Skip to main content

Tong, Wooden And The Politicization of State Offices



Wooden and Lamont
What do State Treasurer Shawn Wooden and State Attorney General William Tong have in common? Both are Democrats, and both have politicized the offices to which they have been elected.

Of the two, Wooden at least has a relevant and strong background in functions relating to the State Treasurer’s office.

Wooden entered politics fresh from the college crib. He worked for Hartford Mayor Carrie Saxon Perry, also having served as Connecticut State Director for Project VOTE. Enhancing his political curricula vita, Wooden also worked for the AFL-CIO's Office of Investment in Washington, D.C. He was elected to the Hartford City Council in 2011. Narrowly losing a bid for the second district seat in the State Senate, Wooden chose not to seek reelection in 2015. Before his hitch as State Treasurer, Wooden worked for 21 years as an investment lawyer and led Day Pitney’s public pension fund investment practice. Wooden has been serving as Connecticut’s State Treasurer since January 2019, a brief 11 months.

Steeped in politics, both Wooden and Tong have carried their political virtues and vices with them into their recently occupied offices. U.S. Senator Dick Blumenthal, who served as State Attorney General for a little more than two decades, has been viewed by his infrequent critics as Connecticut’s first consumer protection senator, and this writer has referred to him as “the senator from Planned Parenthood,” the only national and international business Blumenthal is disinclined to burden with consumer protection regulations. Tong, Blumenthal’s successor, also has carried his largely progressive politics with him into the Attorney General’s office.
════════
#### WRITTEN EXERCISE 1:
Could you transcribe the commentary on Tong and Wooden, beginning at the words "Skip to main" and stopping after "State Treasurer’s office."?
════════
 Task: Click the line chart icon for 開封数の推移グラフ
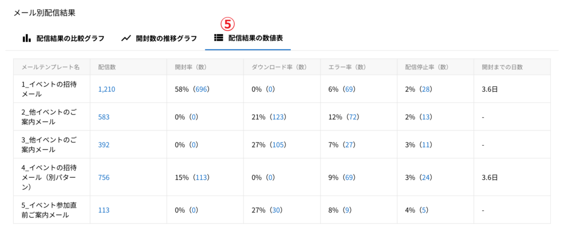pos(126,39)
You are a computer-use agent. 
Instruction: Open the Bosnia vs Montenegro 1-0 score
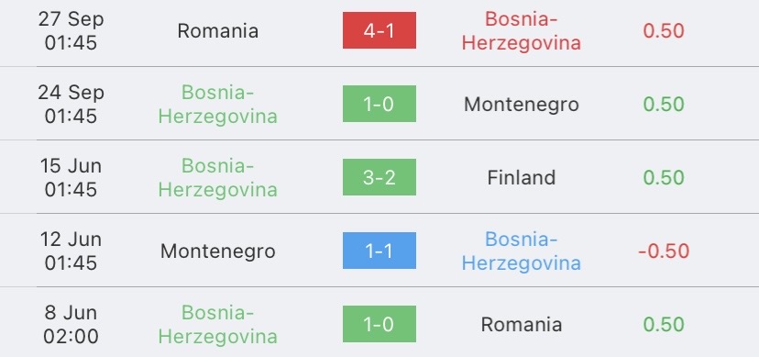(x=379, y=104)
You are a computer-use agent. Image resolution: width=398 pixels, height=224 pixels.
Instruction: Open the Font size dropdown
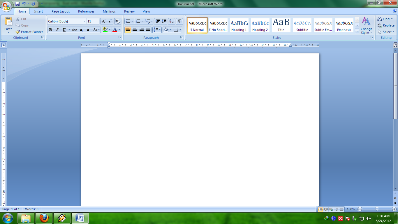pyautogui.click(x=96, y=21)
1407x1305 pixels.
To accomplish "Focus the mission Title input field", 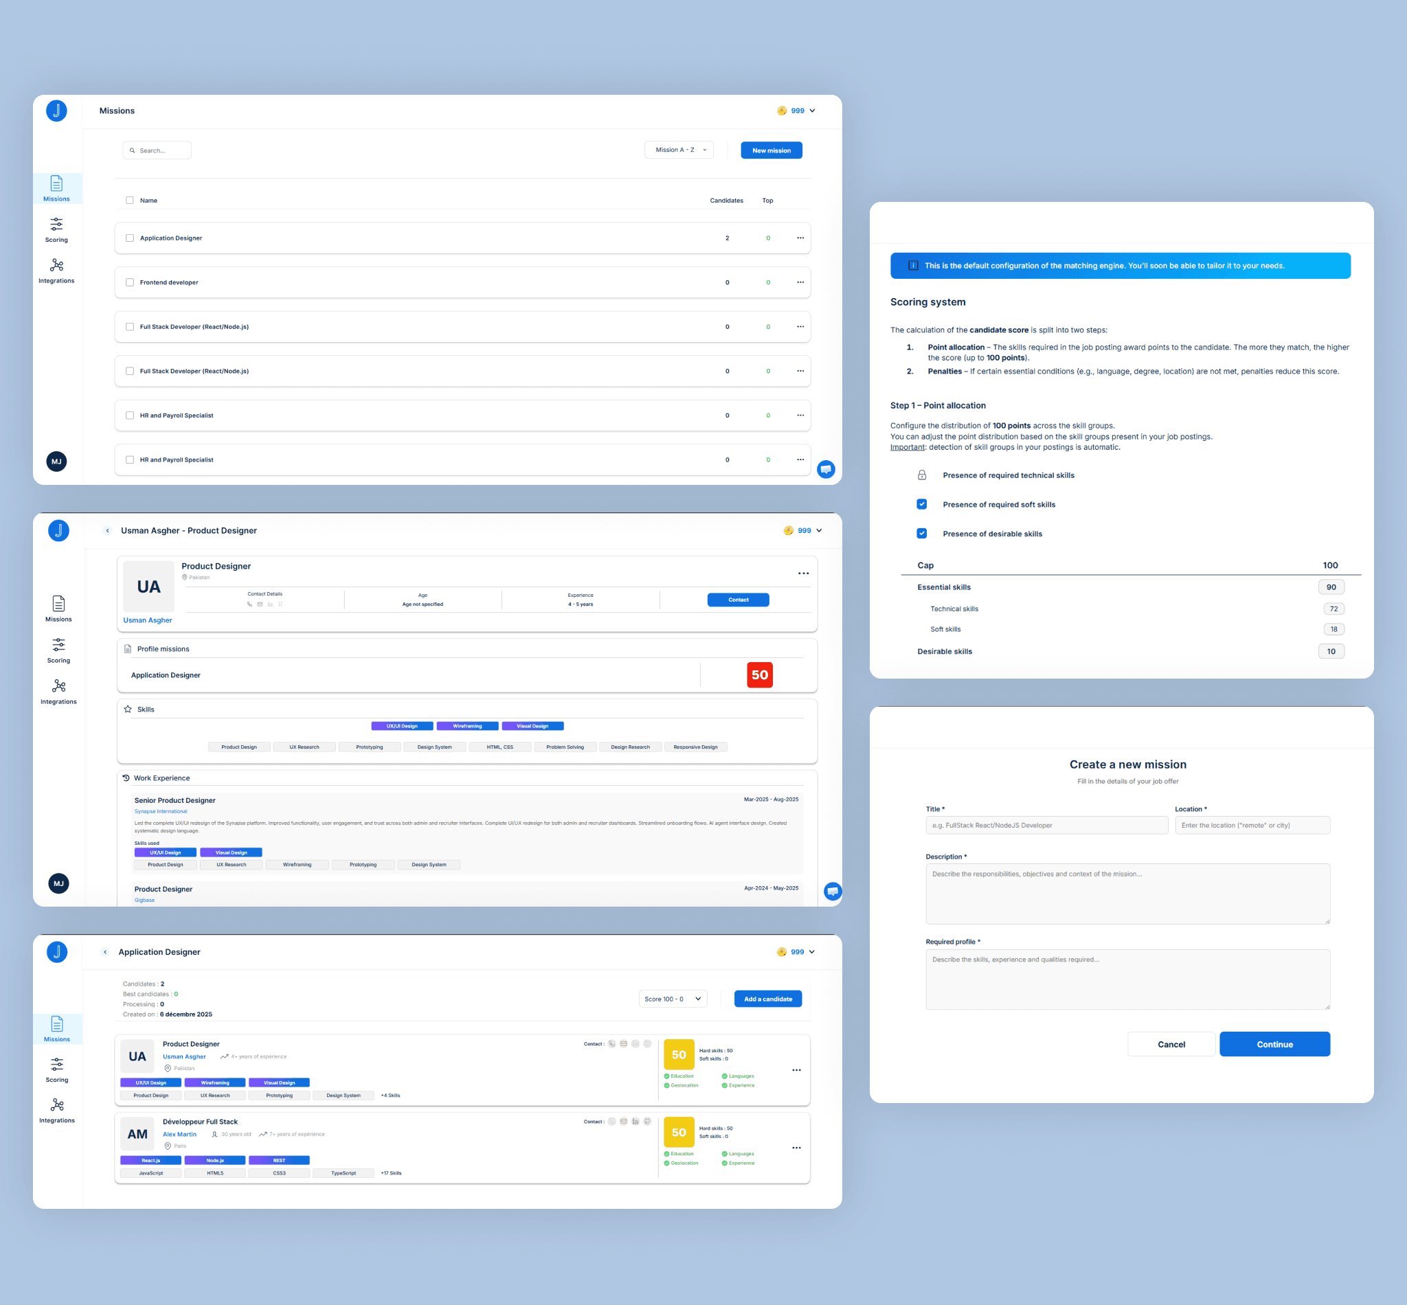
════════
#### WRITTEN EXERCISE 2:
Which lines of the records contain the string "agent"? Gather each of them, treating uppercase and lowercase as different.

#### COMPLETE RESPONSE 1:
Skip to main content

Tong, Wooden And The Politicization of State Offices



Wooden and Lamont
What do State Treasurer Shawn Wooden and State Attorney General William Tong have in common? Both are Democrats, and both have politicized the offices to which they have been elected.

Of the two, Wooden at least has a relevant and strong background in functions relating to the State Treasurer’s office.

#### COMPLETE RESPONSE 2:
You are a computer-use agent. 
You are a computer-use agent. Image resolution: width=398 pixels, height=224 pixels.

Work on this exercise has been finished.